## INSTRUCTIONS FOR THE TASK
Word for word, restate the records that come next, omitting the images.

(Stored data entries)
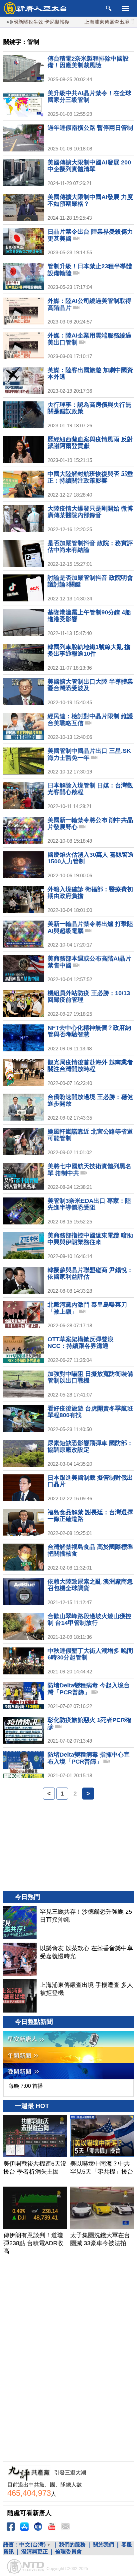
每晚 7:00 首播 (26, 2086)
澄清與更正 (34, 2551)
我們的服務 (72, 2544)
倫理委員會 (68, 2551)
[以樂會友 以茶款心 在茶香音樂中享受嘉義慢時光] (20, 1959)
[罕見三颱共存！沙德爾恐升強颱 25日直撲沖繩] (20, 1922)
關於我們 (103, 2544)
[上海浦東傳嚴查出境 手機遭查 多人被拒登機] (20, 1996)
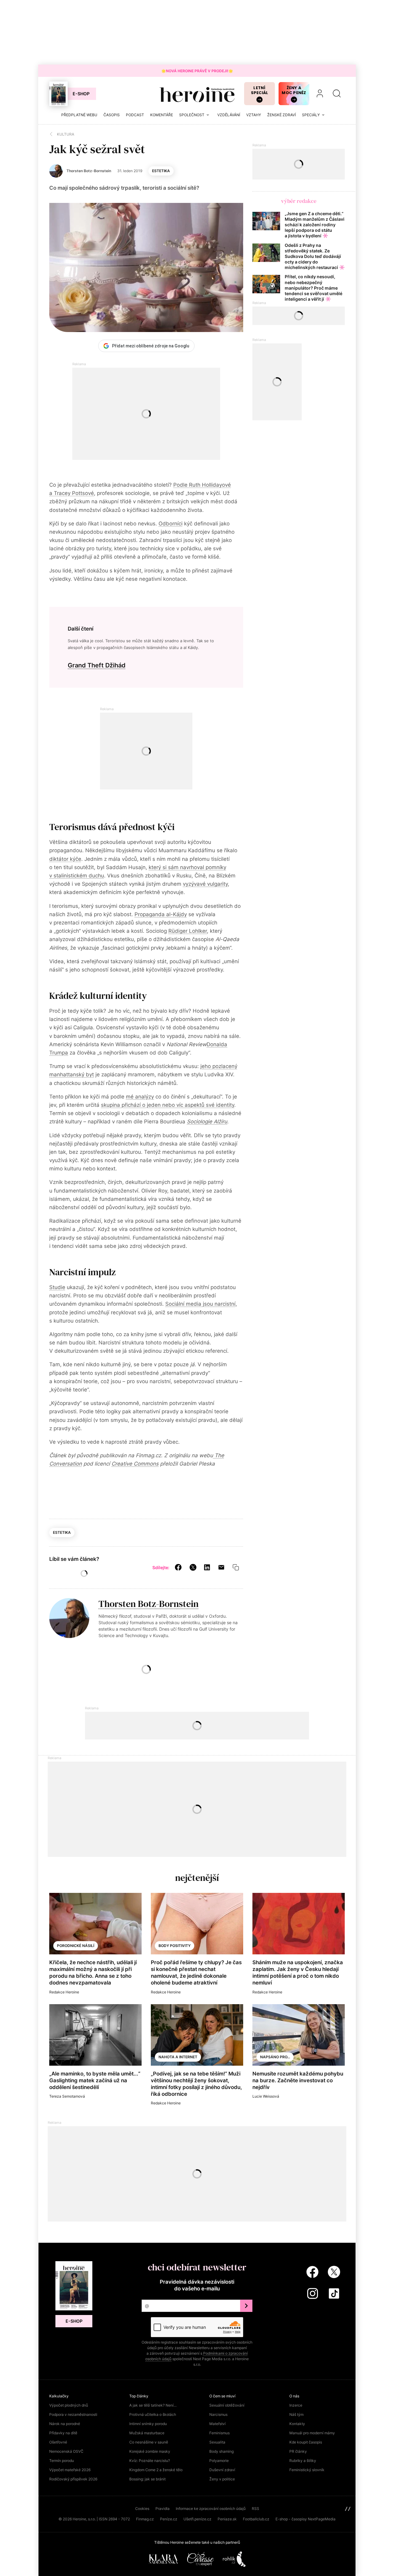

## WRITTEN ANSWER
每晚 7:00 首播 (26, 2086)
澄清與更正 (34, 2551)
我們的服務 (72, 2544)
倫理委員會 (68, 2551)
[以樂會友 以茶款心 在茶香音樂中享受嘉義慢時光] (20, 1959)
[罕見三颱共存！沙德爾恐升強颱 25日直撲沖繩] (20, 1922)
關於我們 (103, 2544)
[上海浦東傳嚴查出境 手機遭查 多人被拒登機] (20, 1996)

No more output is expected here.